This week, the LA Times released a series of Emails revealing the scope’s manufacturer, Olympus Corporation, kept U.S. hospitals and patients in the dark about the potential spread of antibiotic resistant bacteria through the use of their endoscopes.  The E-mails between Olympus Corporation in Japan and Olympus of America discuss concerns about the safety of the Olympus TJF-Q180V endoscope that were starting to emerge across the world by 2013.  The TJF-Q180V model scope is now believed responsible for exposing as many as 350 patients across the world to an antibiotic resistant superbug known as Klebsiella pneumoniae.   Worse, the spread of bacteria through the scope is linked to the deaths of 35 patients in the United States since 2013.

In January of 2013, following an outbreak of infections in French and Dutch hospitals, Olympus issued warnings to European hospitals about the risk of bacterial contamination related to use of their endoscope.  The warning letter included guidelines emphasizing the manufacturer’s recommendations for cleaning and reprocessing the scope in order to eliminate harmful bacteria from the components of the scope.  At around the same time, Olympus of America was investigating the link between the endoscope and spread of the superbug at a UPMC Hospital in Pittsburgh, Pennsylvania.
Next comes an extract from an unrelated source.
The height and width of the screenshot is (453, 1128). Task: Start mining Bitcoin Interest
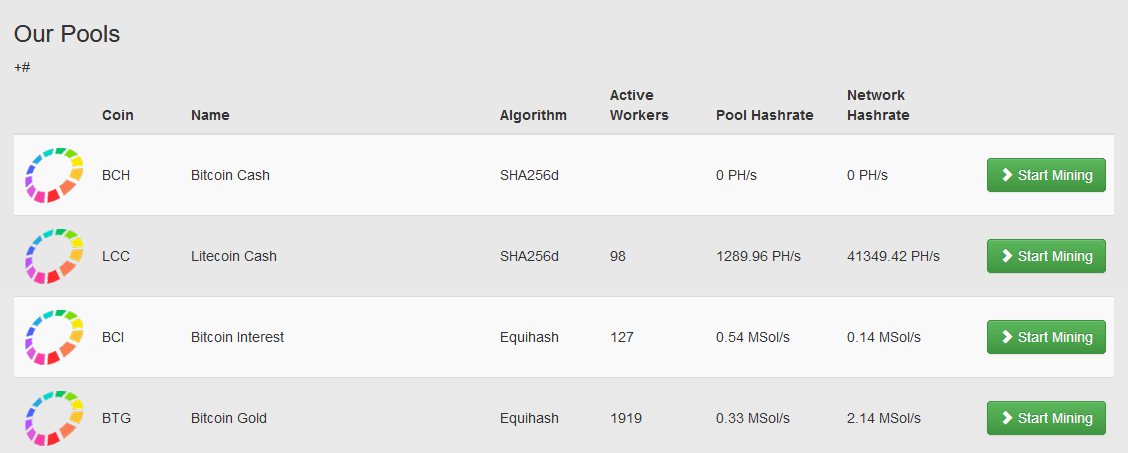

In an Email dated February 6, 2013, a representative of Olympus of America asked Olympus Corp. in Japan whether a warning similar to that issued in Europe should be issued to U.S. hospitals as well.   In response, Olympus Corp. told its American counterpart that it was not necessary to warn U.S. hospitals about the potential for its endoscope to spread deadly infections from patient to patient or provide hospitals with the recommended cleaning and reprocessing guidelines.  In his Email, the representative of Olympus in Japan described the risk of spreading the deadly carbapenem resistant infection via scope as “acceptable”.

The Emails the L.A Time obtained in collaboration with Kaiser Health News also reveal communications between Olympus of America and other groups across the United States who expressed concern about proper decontamination of the scopes.  Those groups include the American Society of Gastrointestinal Endoscopy, which requested support from Olympus for testing the adequacy of their procedures for cleaning and disinfecting the scope.

Also, William Rutala, Ph.D., M.P.H., Head of Epidemiology at UNC School of Medicine raised his own concerns in a March 31, 2014 Email to the head of infection control at Olympus of America.  In that Email, Dr. Rutala cited results from an internal investigation at his health center which found approximately 40% of the scopes tested contained bacterial microbes which could be passed from patient to patient in spite of the prevailing cleaning and reprocessing guidelines.

The released E-mails were filed as part of a lawsuit pending in a Pennsylvania court.  Today, the attorneys of Lupetin and Unatin are investigating the Emails and closely following new developments as part of their work in the previously mentioned lawsuit.   As it turns out, the endoscope in that case was used in the patient just days after the FDA released a February 2015 safety alert warning hospitals that patients could become infected by the scope in spite of adherence to Olympus’s cleaning and reprocessing instructions.   Regrettably, the warning came too late to prevent the patient from suffering contamination with the superbug.